January 15, 1873
Diligence Against Temptation

C. F. W. Walther (1811–1887)

Carl Ferdinand Wilhelm Walther was a pastor, theologian, and church leader who helped shape American Lutheranism in the 19th century. After arriving with German immigrants seeking faithful doctrine and worship, he served for decades in St. Louis, Missouri, teaching and preaching with unusual steadiness. He became the first president of the Lutheran Church—Missouri Synod (founded 1847) and a leading voice at Concordia Seminary. Walther’s “heroism” was not the kind that seeks applause, but the kind that labors over souls: warning, instructing, comforting, and standing firm when compromise looked easier than faithfulness.

The Letter of January 15, 1873

On January 15, 1873, Walther wrote a warning that remains sharp in any age: “Inactivity is the beginning of all vice.” He spoke as a shepherd who had watched how quickly idleness can loosen the conscience. When hands are unoccupied and the heart is unguarded, temptations find room to grow—resentment, impurity, drunkenness, gossip, spiritual cynicism, and neglect of prayer.
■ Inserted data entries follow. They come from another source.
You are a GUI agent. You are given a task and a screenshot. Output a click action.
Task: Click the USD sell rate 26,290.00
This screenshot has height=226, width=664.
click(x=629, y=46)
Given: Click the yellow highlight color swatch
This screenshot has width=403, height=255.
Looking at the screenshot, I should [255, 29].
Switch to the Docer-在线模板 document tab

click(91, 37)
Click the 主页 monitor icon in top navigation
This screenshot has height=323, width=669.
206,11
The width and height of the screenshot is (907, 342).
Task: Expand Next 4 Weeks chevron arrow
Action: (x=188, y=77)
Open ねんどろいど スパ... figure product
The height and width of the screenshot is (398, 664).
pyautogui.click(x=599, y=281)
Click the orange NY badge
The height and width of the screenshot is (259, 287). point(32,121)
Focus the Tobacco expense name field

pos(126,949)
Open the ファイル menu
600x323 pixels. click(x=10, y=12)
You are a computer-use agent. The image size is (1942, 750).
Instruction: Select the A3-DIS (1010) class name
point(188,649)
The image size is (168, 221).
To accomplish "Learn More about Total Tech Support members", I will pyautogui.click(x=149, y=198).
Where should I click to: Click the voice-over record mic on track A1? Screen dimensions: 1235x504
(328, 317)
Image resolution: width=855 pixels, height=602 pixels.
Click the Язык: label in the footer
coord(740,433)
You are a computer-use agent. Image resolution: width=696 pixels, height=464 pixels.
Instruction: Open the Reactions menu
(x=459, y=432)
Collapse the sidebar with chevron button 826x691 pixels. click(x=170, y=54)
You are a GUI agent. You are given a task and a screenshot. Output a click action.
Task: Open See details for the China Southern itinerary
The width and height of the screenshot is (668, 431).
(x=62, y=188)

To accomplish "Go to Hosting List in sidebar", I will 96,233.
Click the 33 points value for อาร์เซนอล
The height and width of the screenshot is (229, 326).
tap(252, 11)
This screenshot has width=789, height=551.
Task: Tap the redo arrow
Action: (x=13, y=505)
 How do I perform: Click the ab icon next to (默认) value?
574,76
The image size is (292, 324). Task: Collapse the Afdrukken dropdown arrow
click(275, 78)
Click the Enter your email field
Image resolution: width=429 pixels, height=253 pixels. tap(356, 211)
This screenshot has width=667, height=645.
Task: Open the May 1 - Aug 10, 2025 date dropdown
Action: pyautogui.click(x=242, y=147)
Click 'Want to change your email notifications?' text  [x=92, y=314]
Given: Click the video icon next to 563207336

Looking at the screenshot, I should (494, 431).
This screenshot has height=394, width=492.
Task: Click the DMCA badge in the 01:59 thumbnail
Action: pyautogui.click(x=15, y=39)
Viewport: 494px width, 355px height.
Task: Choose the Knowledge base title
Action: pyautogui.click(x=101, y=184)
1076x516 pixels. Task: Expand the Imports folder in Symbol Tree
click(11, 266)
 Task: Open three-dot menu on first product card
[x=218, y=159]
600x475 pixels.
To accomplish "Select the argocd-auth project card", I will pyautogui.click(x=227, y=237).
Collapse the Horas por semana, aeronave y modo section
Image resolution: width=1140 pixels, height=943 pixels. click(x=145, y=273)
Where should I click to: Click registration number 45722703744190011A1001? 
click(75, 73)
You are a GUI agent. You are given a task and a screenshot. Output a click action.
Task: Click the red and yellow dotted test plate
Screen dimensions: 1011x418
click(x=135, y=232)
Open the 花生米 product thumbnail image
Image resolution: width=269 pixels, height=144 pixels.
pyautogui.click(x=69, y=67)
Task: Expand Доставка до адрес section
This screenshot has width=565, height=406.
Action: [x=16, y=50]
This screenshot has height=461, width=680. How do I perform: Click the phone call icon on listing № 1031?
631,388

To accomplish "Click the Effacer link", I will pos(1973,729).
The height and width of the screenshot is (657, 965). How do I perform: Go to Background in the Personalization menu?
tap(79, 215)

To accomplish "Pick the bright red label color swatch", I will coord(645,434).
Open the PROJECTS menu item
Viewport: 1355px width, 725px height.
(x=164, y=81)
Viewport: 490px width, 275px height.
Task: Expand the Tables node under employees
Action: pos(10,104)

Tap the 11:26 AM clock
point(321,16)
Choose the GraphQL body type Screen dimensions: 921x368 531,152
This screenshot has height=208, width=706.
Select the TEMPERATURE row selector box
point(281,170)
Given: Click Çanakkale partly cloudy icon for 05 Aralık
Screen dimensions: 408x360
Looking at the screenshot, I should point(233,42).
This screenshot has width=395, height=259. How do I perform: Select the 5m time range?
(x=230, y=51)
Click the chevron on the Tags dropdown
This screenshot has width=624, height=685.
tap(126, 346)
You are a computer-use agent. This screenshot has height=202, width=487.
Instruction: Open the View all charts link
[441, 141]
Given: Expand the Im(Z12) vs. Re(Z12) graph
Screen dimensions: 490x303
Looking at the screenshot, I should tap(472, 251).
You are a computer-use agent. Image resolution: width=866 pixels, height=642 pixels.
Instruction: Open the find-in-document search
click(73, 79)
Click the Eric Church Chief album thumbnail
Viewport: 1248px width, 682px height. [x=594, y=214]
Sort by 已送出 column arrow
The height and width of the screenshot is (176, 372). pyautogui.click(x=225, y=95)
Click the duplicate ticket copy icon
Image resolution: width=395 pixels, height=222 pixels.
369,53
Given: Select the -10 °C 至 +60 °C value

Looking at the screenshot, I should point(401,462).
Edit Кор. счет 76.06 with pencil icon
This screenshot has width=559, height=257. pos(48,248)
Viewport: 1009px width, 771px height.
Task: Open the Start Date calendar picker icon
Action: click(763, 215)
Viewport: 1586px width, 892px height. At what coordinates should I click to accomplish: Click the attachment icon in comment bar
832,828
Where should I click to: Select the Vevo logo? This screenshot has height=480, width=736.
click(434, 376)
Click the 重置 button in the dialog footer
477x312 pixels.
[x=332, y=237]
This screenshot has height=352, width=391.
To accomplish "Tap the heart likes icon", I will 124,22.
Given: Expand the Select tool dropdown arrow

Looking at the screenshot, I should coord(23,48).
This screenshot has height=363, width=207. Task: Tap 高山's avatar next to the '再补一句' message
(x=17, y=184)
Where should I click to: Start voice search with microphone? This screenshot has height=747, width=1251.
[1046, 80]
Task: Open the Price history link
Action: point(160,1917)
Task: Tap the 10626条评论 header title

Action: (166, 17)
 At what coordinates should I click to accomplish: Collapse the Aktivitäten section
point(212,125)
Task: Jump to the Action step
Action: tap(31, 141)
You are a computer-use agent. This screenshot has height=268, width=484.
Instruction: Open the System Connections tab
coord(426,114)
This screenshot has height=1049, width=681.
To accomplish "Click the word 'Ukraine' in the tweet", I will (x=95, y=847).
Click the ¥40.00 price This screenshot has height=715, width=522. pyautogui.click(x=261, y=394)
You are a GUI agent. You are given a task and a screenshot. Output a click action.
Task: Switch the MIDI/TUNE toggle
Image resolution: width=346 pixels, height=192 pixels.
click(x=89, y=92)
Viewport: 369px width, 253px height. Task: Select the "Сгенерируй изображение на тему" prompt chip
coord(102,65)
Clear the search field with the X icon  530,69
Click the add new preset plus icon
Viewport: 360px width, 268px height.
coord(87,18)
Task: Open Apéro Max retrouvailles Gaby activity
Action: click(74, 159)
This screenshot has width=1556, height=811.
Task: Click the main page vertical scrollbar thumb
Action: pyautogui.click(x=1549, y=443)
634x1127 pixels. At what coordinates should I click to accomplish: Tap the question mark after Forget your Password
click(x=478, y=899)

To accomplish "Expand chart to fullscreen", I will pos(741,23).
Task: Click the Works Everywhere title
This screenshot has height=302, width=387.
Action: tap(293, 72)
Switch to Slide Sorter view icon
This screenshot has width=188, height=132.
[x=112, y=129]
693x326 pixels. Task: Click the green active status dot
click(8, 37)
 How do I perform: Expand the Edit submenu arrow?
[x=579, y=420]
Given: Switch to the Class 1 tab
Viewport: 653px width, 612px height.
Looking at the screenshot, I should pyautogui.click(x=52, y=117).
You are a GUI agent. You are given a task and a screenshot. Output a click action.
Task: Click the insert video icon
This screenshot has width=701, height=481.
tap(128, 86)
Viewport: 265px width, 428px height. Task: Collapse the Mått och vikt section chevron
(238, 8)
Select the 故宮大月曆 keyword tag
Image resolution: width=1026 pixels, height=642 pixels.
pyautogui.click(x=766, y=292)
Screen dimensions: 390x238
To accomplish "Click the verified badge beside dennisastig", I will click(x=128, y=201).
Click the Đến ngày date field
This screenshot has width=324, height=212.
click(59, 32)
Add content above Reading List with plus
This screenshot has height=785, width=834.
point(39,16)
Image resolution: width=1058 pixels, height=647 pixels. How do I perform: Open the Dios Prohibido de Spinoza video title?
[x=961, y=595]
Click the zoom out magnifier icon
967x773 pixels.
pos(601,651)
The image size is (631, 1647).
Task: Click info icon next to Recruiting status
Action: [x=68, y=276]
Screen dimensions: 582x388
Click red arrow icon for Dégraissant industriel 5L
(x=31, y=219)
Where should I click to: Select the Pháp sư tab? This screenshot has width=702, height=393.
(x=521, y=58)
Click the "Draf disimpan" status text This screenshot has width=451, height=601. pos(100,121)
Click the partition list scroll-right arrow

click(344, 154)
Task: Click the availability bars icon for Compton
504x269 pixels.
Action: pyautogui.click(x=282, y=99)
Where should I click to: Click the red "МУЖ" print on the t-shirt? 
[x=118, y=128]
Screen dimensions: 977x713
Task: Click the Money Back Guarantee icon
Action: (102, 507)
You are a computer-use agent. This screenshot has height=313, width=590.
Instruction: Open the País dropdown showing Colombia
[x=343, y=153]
Walther’s counsel pressed believers back toward ordinary faithfulness: daily work done honestly, steady prayer offered humbly, and practical service to neighbors in need.

St. Louis: A Place of Calling and Formation

In St. Louis, Walther preached to immigrants building homes, congregations, and livelihoods. The city’s demands—labor, family burdens, cultural pressure, and spiritual weariness—made his warning timely. He urged Christians not to confuse busyness with godliness, but to practice diligence as love: loving God with reverent attention and loving neighbor with dependable service.

Enduring Christian Counsel

Scripture speaks with the same clarity. “Pay careful attention, then, to how you walk—not as unwise but as wise, redeeming the time, because the days are evil” (Ephesians 5:15–16). And, “Do not let your zeal subside; keep your spiritual fervor, serving the Lord” (Romans 12:11). Under God’s grace, diligence becomes worship: resisting spiritual laziness, fighting sin early, and filling life with what is good—truth, prayer, and works of mercy.